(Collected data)
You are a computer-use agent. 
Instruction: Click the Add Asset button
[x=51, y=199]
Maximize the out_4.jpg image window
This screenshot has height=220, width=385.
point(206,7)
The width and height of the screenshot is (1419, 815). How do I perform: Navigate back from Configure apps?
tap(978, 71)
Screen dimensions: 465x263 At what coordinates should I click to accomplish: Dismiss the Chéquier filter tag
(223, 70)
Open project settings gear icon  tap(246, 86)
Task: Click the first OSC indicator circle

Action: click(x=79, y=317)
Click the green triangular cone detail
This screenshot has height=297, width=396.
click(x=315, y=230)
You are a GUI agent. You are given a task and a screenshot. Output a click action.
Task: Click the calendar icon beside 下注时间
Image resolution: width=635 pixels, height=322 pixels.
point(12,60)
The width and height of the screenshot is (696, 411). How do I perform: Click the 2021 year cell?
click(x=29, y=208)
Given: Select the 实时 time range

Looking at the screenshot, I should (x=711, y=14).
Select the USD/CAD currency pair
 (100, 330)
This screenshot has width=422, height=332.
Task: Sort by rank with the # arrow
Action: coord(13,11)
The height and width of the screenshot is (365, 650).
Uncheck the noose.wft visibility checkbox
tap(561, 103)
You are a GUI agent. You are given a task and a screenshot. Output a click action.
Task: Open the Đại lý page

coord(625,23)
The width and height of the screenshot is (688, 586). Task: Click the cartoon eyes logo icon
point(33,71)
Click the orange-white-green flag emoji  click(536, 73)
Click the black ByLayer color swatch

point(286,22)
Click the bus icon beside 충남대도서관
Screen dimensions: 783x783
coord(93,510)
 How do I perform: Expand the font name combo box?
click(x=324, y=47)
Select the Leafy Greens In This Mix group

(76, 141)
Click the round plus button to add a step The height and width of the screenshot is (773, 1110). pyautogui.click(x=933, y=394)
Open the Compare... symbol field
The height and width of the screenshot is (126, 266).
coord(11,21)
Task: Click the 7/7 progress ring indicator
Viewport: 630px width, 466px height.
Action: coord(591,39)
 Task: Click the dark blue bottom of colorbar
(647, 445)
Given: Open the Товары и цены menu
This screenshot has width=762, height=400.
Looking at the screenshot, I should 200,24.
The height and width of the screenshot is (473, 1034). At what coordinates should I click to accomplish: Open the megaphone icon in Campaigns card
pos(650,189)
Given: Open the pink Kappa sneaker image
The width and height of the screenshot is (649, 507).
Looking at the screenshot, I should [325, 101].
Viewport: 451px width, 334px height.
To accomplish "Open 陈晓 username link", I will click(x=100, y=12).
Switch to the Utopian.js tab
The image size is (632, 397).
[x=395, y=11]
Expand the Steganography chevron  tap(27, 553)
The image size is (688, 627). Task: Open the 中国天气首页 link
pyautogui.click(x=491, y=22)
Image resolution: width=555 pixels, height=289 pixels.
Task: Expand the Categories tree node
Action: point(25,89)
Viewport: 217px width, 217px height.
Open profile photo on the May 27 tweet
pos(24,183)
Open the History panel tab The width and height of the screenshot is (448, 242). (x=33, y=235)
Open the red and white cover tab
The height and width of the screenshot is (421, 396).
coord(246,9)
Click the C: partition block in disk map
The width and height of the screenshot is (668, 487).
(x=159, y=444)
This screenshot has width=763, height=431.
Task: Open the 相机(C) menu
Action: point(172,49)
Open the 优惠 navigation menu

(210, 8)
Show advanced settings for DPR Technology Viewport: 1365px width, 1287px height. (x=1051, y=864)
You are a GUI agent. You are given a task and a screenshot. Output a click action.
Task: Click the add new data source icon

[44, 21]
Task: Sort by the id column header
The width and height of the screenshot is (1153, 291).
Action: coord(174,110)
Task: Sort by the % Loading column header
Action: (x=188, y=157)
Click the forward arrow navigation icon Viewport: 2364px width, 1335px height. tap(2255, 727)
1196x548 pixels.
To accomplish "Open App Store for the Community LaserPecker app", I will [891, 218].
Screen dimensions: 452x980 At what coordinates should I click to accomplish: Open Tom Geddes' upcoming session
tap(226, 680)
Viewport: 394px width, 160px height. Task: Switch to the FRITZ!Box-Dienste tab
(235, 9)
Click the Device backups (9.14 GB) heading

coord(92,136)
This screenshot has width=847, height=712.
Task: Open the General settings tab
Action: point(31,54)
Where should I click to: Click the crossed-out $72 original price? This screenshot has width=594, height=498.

* _PROBLEM DESCRIPTION_
Your answer should be each line from the entries that includes the string "beside".

* _ANSWER AREA_
Task: Click the calendar icon beside 下注时间
Click the bus icon beside 충남대도서관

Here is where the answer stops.